[Entries taken from a collection]
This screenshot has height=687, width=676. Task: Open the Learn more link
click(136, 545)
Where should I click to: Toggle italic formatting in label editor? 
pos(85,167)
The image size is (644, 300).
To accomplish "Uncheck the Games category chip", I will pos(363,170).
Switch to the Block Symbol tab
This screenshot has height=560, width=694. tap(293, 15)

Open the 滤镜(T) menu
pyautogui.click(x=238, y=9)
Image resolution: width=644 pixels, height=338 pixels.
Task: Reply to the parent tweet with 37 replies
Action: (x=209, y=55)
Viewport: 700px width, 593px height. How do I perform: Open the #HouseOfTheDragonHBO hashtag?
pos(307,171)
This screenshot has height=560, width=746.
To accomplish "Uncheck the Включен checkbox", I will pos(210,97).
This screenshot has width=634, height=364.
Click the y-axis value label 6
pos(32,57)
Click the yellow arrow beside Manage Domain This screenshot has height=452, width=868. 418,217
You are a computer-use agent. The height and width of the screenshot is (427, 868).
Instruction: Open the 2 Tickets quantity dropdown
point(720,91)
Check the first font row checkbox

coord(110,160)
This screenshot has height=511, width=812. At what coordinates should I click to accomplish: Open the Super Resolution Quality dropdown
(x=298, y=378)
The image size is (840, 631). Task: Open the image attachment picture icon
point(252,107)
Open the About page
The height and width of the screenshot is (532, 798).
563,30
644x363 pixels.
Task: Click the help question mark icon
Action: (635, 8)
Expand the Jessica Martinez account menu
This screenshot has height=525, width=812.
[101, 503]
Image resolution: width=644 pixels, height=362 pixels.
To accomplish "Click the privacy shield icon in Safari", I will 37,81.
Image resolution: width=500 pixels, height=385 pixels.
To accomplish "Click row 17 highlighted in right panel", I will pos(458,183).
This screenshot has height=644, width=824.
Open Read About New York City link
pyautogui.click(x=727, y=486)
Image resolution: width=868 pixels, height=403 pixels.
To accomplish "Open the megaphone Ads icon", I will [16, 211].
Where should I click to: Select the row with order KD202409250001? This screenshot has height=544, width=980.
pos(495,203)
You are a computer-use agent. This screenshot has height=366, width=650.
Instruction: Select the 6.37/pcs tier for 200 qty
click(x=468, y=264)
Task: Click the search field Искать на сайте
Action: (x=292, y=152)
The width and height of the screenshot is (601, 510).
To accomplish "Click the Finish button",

• [Exercise] Wherever the string "agent" occurs in the records above, copy that line.

• [Exercise response]
You are a computer-use agent. The height and width of the screenshot is (427, 868).
You are a computer-use agent. This screenshot has height=366, width=650.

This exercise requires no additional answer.